» **List of tasks**
1. In the passage on authentication zones for an electronic lockset, what types of sensors are listed for detecting the walls of the secured area?
2. Please carry the passage on authentication zones for an electronic lockset forward from its final sentence, keeping the same style.
[[ Given passage open ]]
In an example aspect, an authentication zone may be determined based at least in part on a user input. A user may have a device that is communicatively coupled with the electronic lockset. Based at least in part on data input via the device, the authentication zone may be determined. For example, the user may answer questions related to the authentication zone configuration, the user may select an image that corresponds to an authentication zone configuration, or the user may provide other input that may be used to determine an authentication zone.

In an example aspect, an authentication zone may be determined by using one or more sensors for detecting walls of the secured area. For example, the electronic lockset (or a device communicatively coupled with the electronic lockset) may determine the locations of one or more walls of the secured area that are near the electronic lockset. Such sensors or devices may include, for example, radio frequency sensors, ultrasonic sensors, infrared sensors, a camera, or another type of device or sensor. Based on the detected locations and characteristics of the walls of the secured area, the authentication zone may be determined.
[[ Given passage closed ]]
[[ Input data open ]]
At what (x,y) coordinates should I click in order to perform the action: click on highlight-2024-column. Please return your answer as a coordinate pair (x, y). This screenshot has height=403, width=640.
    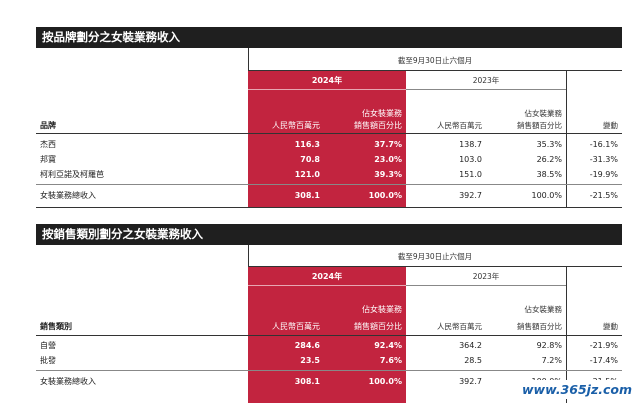
    Looking at the image, I should click on (327, 334).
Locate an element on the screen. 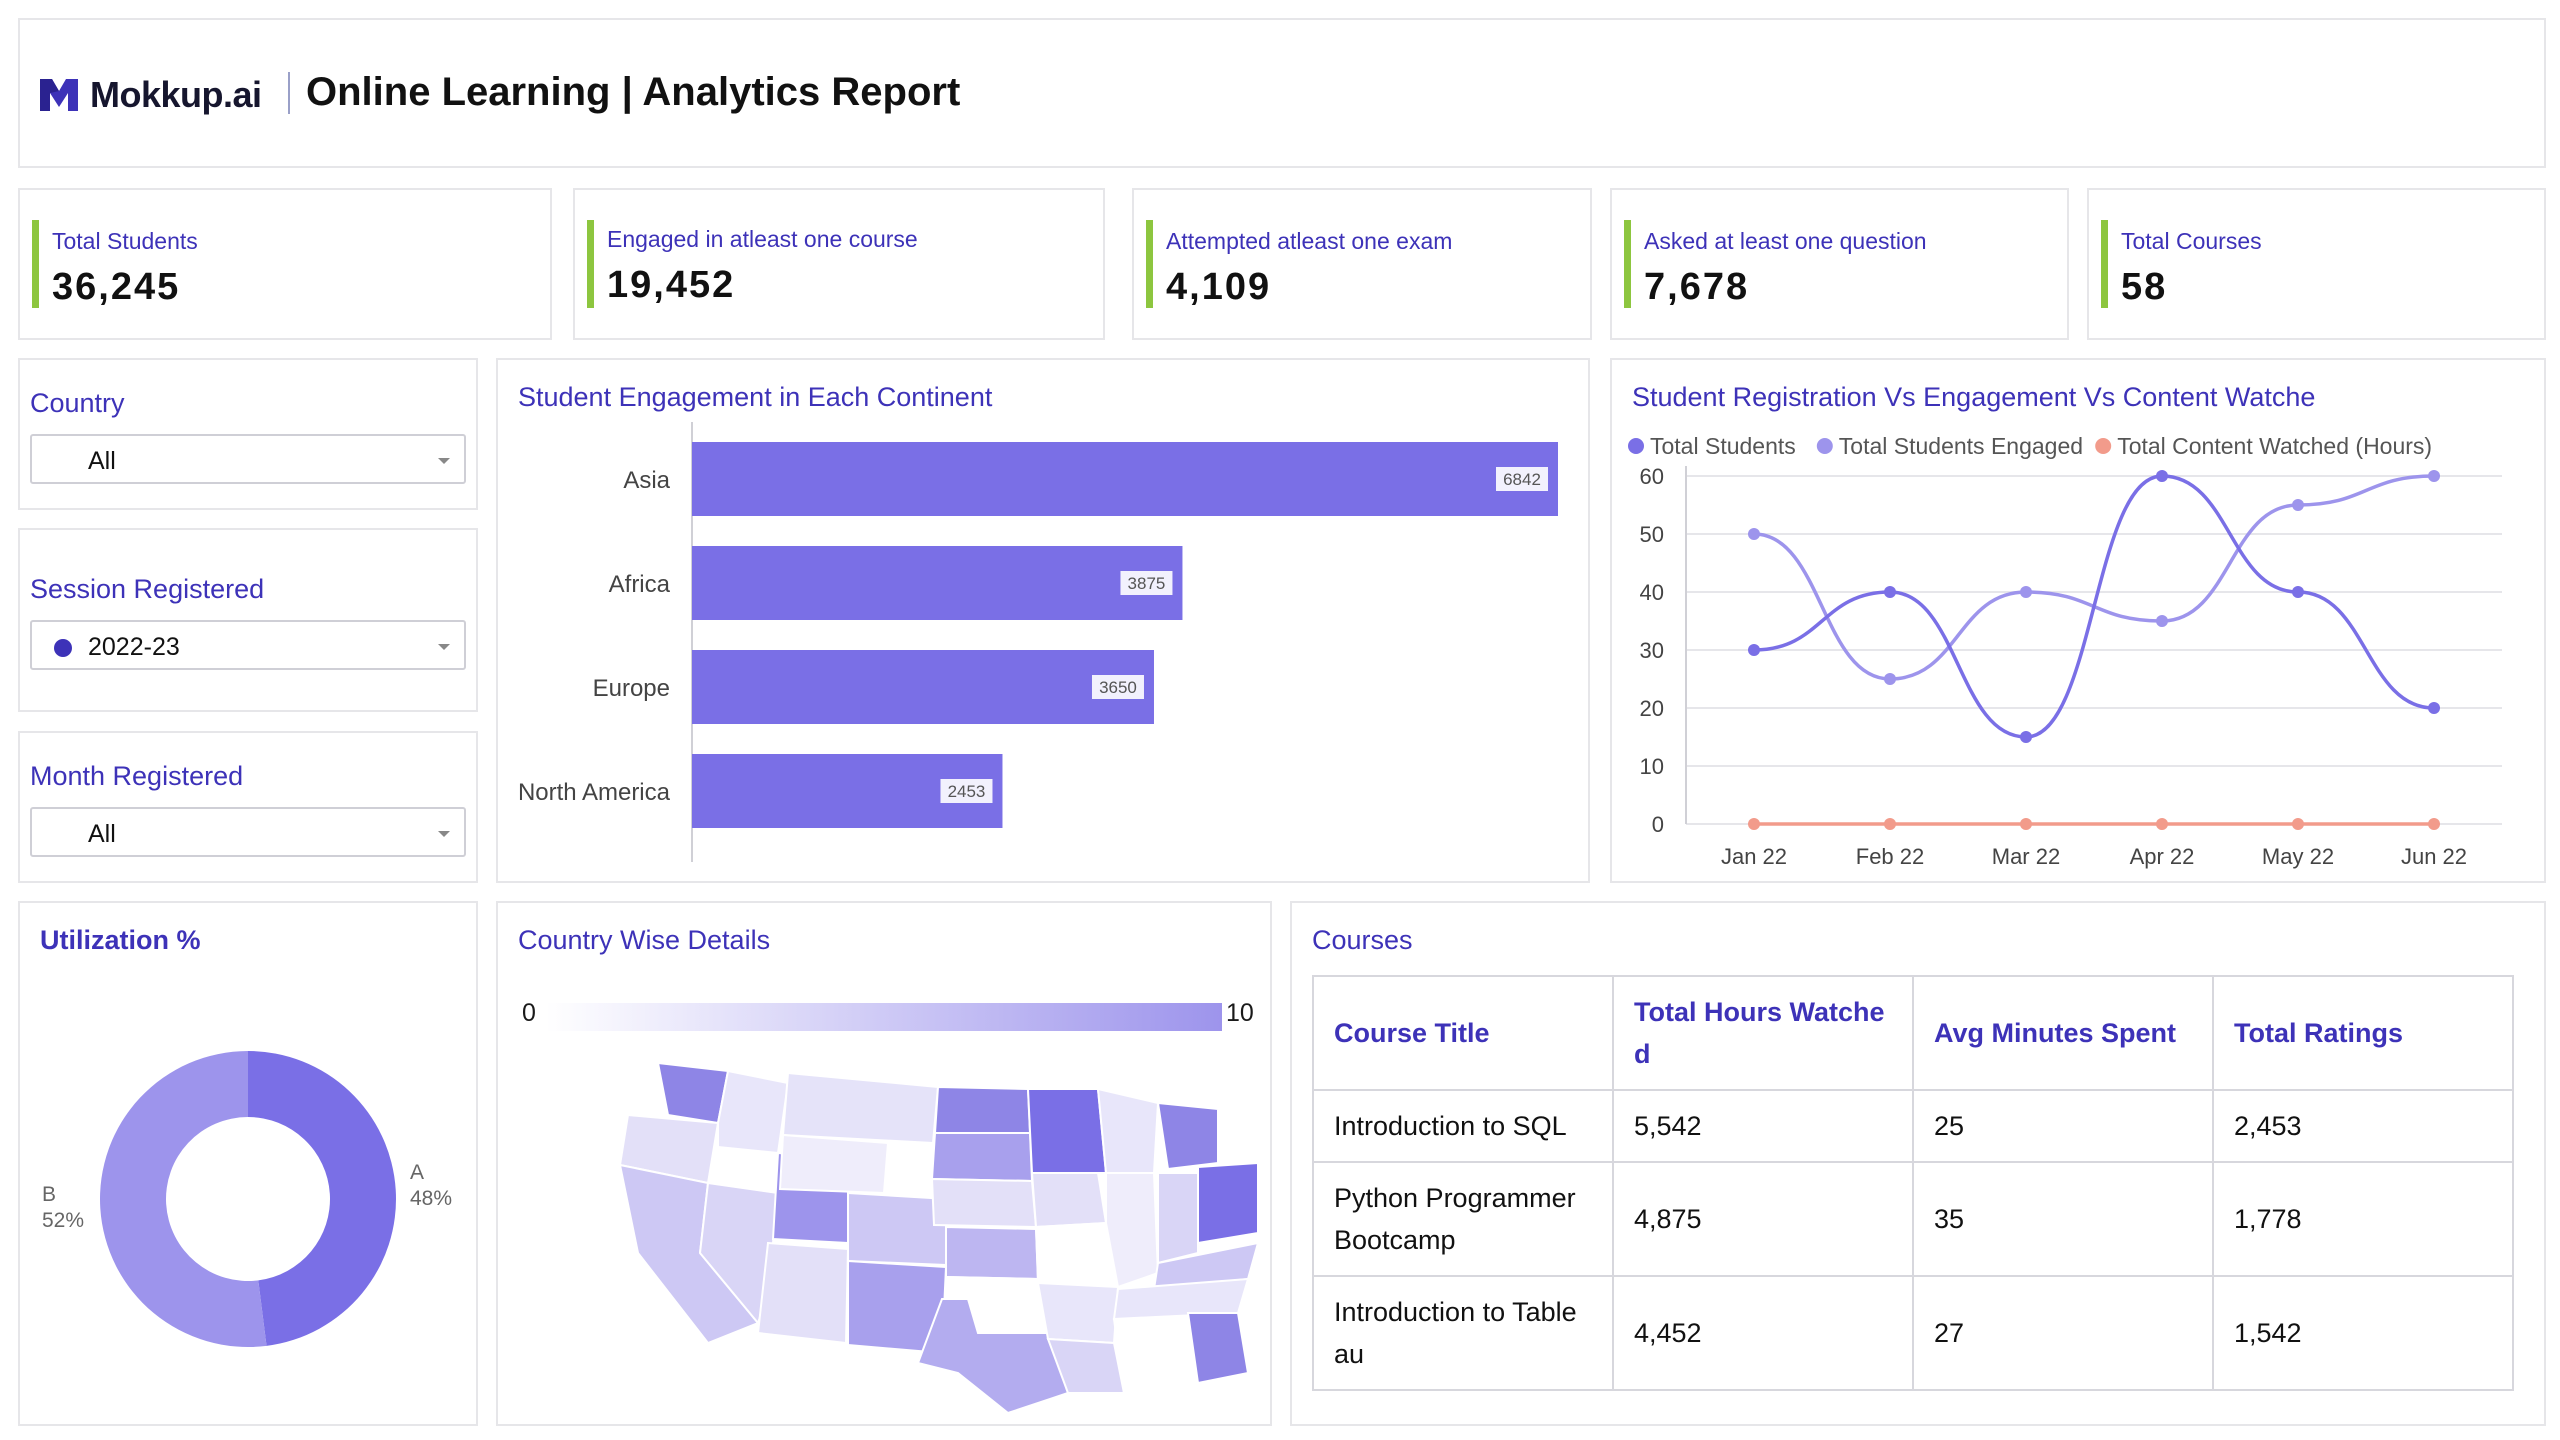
[[ Input data closed ]]
» **Results for the exercise**
1. Radio frequency sensors, ultrasonic sensors, infrared sensors, a camera, or another type of device or sensor.

2.
Aspects of the present disclosure provide various technical advantages. For example, an authentication zone may be defined for a lockset that is external to a secured area. By using an authentication zone to determine whether to lock or unlock, the lockset may not inadvertently cause the lockset to lock or unlock when the user is inside of a secured area. As a result, the use of the lockset may better match a user's expectations, while still retaining an ability to actuate the lockset automatically and wirelessly. Furthermore, by reducing inadvertent lock actuation, the security provided by the lockset is improved.

Yet still, techniques described herein for determining an authentication zone may be flexibly applied to different types of secured areas, such as buildings, that may have dimensions or features that vary from one site to the next. Furthermore, according to some aspects of the present disclosure, an authentication zone may be automatically determined, thereby increasing the ease of using or installing the lockset.

FIG. 1 illustrates an environment 10 in which aspects of the present disclosure may be implemented. The environment 10 includes a user 12, a mobile device 200, a door 14, a lockset 100, a wireless router 16, and a server 18.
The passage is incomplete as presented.